Same Theatre Analysis
Cineplex reviews and reports
same theatre metrics relating to box office revenues, theatre food
service revenues, theatre rent expense and theatre payroll expense,
as these measures are widely used in the theatre exhibition
industry as well as other retail industries.
Same theatre metrics are calculated by removing the results for
all theatres that have been opened, acquired, closed or otherwise
disposed of subsequent to the start of the prior year comparative
period. For the three months ended December 31, 2018 the impact of the 3 locations
that have been opened or acquired and 2 locations that have been
closed have been excluded, resulting in 161 theatres being included
in the same theatre metrics. For the year ended December 31, 2018 the impact of the 3 locations
that have been opened or acquired and the 4 locations that have
been closed have been excluded, resulting in 161 theatres being
included in the same theatre metrics.
Cost of sales percentages
Cineplex reviews and reports
cost of sales percentages for its two largest revenue sources, box
office revenues and food service revenues as these measures are
widely used in the theatre exhibition industry. These measures are
reported as film cost percentage and concession cost percentage,
respectively, and are calculated as follows:
Film cost percentage: Calculated as total film cost
expense divided by total box office revenues for the period.
Theatre concession cost percentage: Calculated as total
theatre food service costs divided by total theatre food service
revenues for the period.
The Rec Room food cost percentage: Calculated as
total The Rec Room food costs divided by total The Rec
Room food service revenues for the period.
Certain information included in this news release contains
forward-looking statements within the meaning of applicable
securities laws. These forward-looking statements include,
among others, statements with respect to Cineplex's objectives,
goals and strategies to achieve those objectives and goals, as well
as statements with respect to Cineplex's beliefs, plans,
objectives, expectations, anticipations, estimates and
intentions. The words "may", "will", "could", "should",
"would", "suspect", "outlook", "believe", "plan", "anticipate",
"estimate", "expect", "intend", "forecast", "objective" and
"continue" (or the negative thereof), and words and expressions of
similar import, are intended to identify forward-looking
statements.
By their very nature, forward-looking statements involve
inherent risks and uncertainties, including those described in
Cineplex's Annual Information Form ("AIF"), Cineplex's management's
discussion and analysis ("MD&A") and in this news
release. Those risks and uncertainties, both general and
specific, give rise to the possibility that predictions, forecasts,
projections and other forward-looking statements will not be
achieved.
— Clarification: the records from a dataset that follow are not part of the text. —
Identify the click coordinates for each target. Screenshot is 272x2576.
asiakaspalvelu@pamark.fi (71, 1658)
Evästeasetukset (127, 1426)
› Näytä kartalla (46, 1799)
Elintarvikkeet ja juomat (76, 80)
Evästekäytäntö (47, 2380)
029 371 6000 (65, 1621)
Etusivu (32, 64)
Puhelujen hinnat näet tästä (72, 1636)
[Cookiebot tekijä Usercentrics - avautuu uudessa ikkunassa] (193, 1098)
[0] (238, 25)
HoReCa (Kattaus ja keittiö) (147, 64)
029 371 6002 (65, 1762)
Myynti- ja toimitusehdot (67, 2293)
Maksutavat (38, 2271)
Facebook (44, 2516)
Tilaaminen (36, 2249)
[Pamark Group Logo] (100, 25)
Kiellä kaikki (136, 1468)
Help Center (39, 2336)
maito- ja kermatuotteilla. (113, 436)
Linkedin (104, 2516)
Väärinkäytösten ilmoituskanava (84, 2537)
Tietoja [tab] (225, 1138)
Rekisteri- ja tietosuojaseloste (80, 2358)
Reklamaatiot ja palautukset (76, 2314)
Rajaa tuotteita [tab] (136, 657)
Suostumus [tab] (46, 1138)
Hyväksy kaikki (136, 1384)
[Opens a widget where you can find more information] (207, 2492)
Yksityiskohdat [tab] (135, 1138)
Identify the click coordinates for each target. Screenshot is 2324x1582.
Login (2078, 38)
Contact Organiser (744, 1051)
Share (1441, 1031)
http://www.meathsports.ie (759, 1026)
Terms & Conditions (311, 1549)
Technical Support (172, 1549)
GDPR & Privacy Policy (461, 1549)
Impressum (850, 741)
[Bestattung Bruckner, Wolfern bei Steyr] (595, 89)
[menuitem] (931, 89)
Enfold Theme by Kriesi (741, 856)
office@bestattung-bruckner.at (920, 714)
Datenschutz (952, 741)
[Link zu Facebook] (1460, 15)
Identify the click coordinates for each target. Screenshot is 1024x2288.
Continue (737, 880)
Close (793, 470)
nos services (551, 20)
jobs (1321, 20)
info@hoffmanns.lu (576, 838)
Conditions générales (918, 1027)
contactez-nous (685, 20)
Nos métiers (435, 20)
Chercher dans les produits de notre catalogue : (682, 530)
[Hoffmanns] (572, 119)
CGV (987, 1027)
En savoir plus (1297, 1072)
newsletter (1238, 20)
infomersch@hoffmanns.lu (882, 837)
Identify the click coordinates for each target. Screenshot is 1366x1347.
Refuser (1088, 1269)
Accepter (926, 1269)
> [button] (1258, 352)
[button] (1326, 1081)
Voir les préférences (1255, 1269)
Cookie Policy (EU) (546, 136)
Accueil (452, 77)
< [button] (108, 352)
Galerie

Certain material factors or assumptions are applied in
making forward-looking statements and actual results may differ
materially from those expressed or implied in such statements.
Cineplex cautions readers not to place undue reliance on these
statements, as a number of important factors, many of which are
beyond Cineplex's control, could cause actual results to differ
materially from the beliefs, plans, objectives, expectations,
anticipations, estimates and intentions expressed in such
forward-looking statements. These factors include, but are not
limited to, risks generally encountered in the relevant industry,
competition, customer, legal, taxation and accounting
matters.
The foregoing list of factors that may affect future results
is not exhaustive. When reviewing Cineplex's forward-looking
statements, readers should carefully consider the foregoing factors
and other uncertainties and potential events. Additional
information about factors that may cause actual results to differ
materially from expectations and about material factors or
assumptions applied in making forward-looking statements may be
found in the "Risks and Uncertainties" section of Cineplex's
MD&A.
Cineplex does not undertake to update or revise any
forward-looking statements, whether as a result of new information,
future events or otherwise, except as required by applicable
Canadian securities law. Additionally, we undertake no obligation
to comment on analyses, expectations or statements made by third
parties in respect of Cineplex, its financial or operating results
or its securities. All forward-looking statements in this news
release are made as of the date hereof and are qualified by these
cautionary statements. Additional information, including Cineplex's
AIF and MD&A, can be found on SEDAR at www.sedar.com.
About Cineplex
Cineplex (TSX:CGX) is a top-tier
Canadian brand that operates in the Film Entertainment and Content,
Amusement and Leisure, and Media sectors. A leading entertainment
and media company, Cineplex welcomes over 70 million guests
annually through its circuit of theatres and location based
entertainment venues across the country. In addition to being
Canada's largest and most
innovative film exhibitor, Cineplex also operates successful
businesses in digital commerce (CineplexStore.com), food service,
alternative programming (Cineplex Events), cinema media (Cineplex
Media), digital place-based media (Cineplex Digital Media),
amusement solutions (Player One Amusement Group) and an online
esports platform for competitive and passionate gamers
(WorldGaming.com). Additionally, Cineplex operates a location based
entertainment business through Canada's newest destination for 'Eats &
Entertainment' (The Rec Room), and will also be opening new
complexes specially designed for teens and families (Playdium) as
well as exciting new sports and entertainment venues across
Canada (Topgolf). Cineplex is a
joint venture partner in SCENE, Canada's largest entertainment loyalty
program.
Proudly recognized as having one of the country's Most Admired
Corporate Cultures, Cineplex employs approximately 13,000 people in
its offices across Canada and the
United States. To learn more visit Cineplex.com or
download the Cineplex App.
You are cordially invited to participate in a conference call
with the management of Cineplex (TSX: CGX) to review our fourth
quarter and year-end results. Ellis
Jacob, President and Chief Executive Officer and Gord
Nelson, Chief Financial Officer, will host the call scheduled
for:
Friday February 15,
2018
10:00 am Eastern
Time
In order to participate in the conference call please dial
647-484-0475, or from outside Toronto and from the U.S., dial 1-888-394-8218
at least five to ten minutes prior to 10:00
am ET. Please quote the conference confirmation code 6219020
to access the call.
If you cannot participate in a live mode, a replay will be
available. Please dial 647-436-0148, or from outside Toronto and from the U.S., dial
1-888-203-1112. The replay passcode is 6219020.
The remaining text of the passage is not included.